Voyage au pays des boxeurs
Comment peut-on être boxeur professionnel ? Sociologue initié à l'art de la frappe, « Busy » Louie nous emmène au pays des pugilistes de l'hyperghetto de Chicago pour y goûter la saveur et la douleur de l'action entre les cordes. Loin des clichés journalistiques et littéraires, il nous fait palper la trame du lancinant labeur quotidien dans le gym, îlot d'ordre et de morale dans un océan de destruction et de dangers ; partager la dévotion des boxeurs au catéchisme du « sacrifice », code de vie ascétique qui régule leur relation au monde profane - nourriture, vie sociale, sexe. Et il nous fait vibrer lors des tournois amateurs et entrer dans les coulisses et l'intimité des matches des galas professionnels.

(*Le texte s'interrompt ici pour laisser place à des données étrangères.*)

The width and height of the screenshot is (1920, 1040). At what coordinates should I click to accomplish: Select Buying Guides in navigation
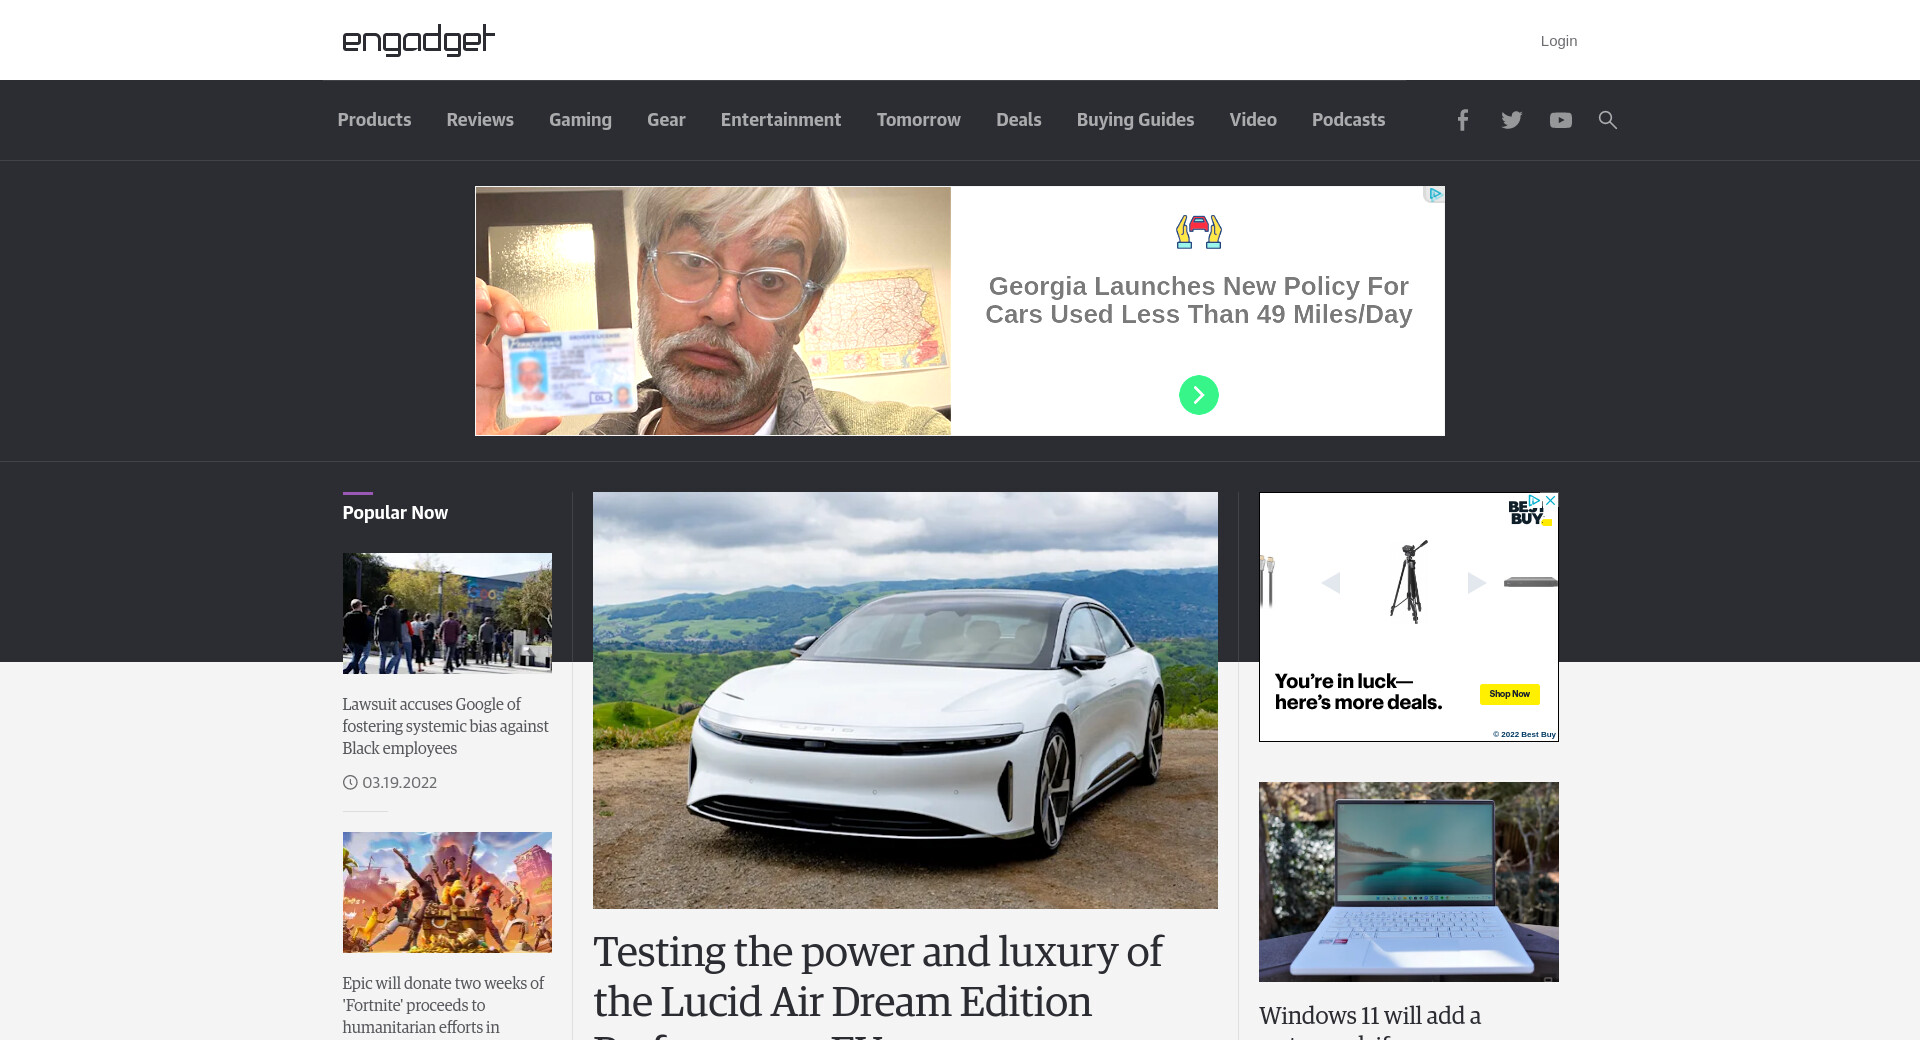[x=1135, y=120]
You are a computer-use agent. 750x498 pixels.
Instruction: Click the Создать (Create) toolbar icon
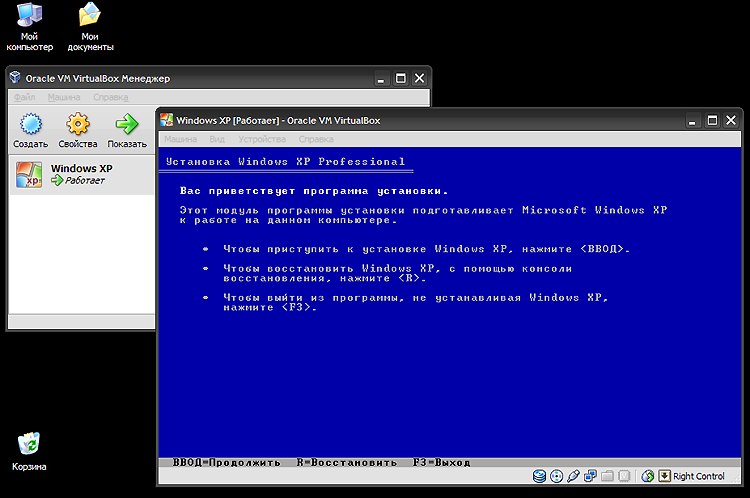pos(31,125)
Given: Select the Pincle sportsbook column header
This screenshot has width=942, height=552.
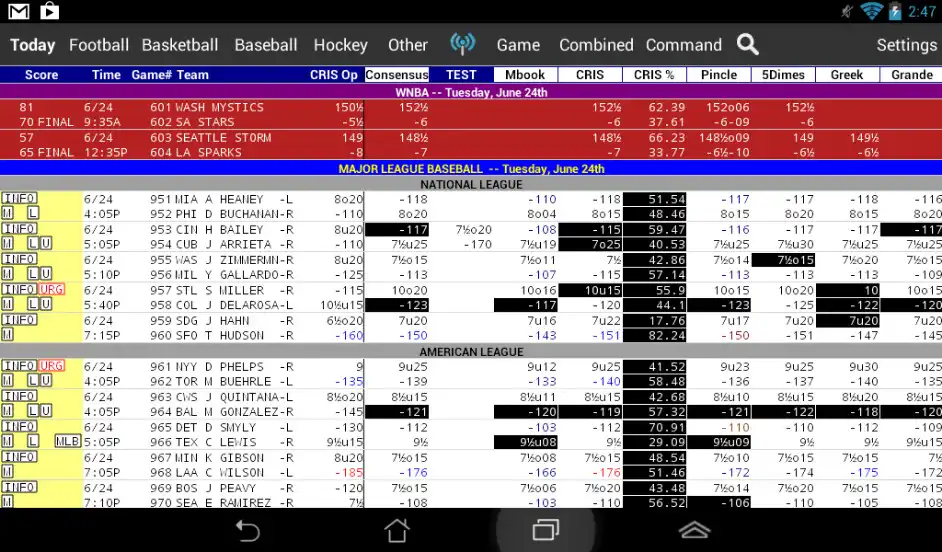Looking at the screenshot, I should (718, 75).
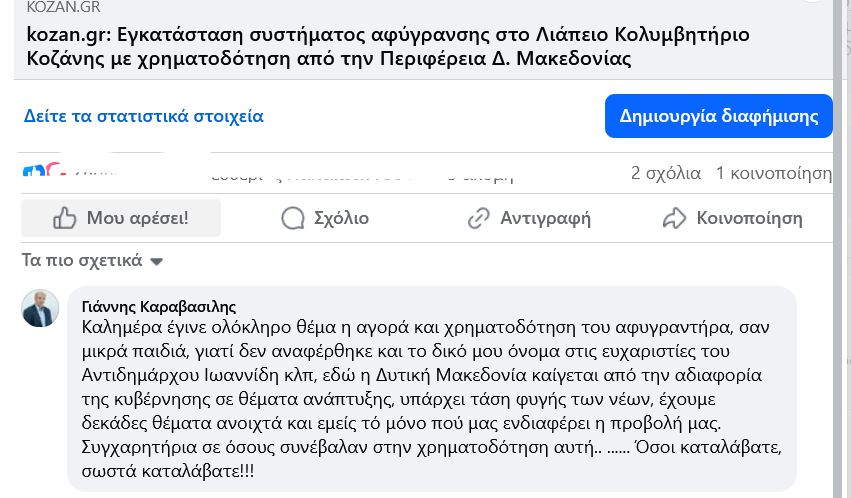Click the speech bubble icon beside Σχόλιο

click(293, 218)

Maîtriser un art du corps honorifique, s'immerger dans un monde sensuel et moral, ressentir le frisson de l'affrontement sur scène, entrer dans cette communion homoérotique et cependant chaste qu'est le combat, accéder à un grade supérieur de masculinité, et construire un soi glorieux dont attestent la clameur de la foule, l'estime des pairs et l'admiration des proches : tels sont les bénéfices existentiels que le pugilisme garantit à ceux qui s'y adonnent, à défaut de servir de vecteur de promotion économique et d'ascension sociale. Risques physiques et profits symboliques, ce qui ne veut pas dire illusoires ou secondaires, bien au contraire, car l'homme est, foncièrement, un animal spirituel autant que de chair et de sang. Ainsi se résout le mystère de l'homo pugilisticus, pris dans les rets de l'amour doux-amer qu'il voue à son métier.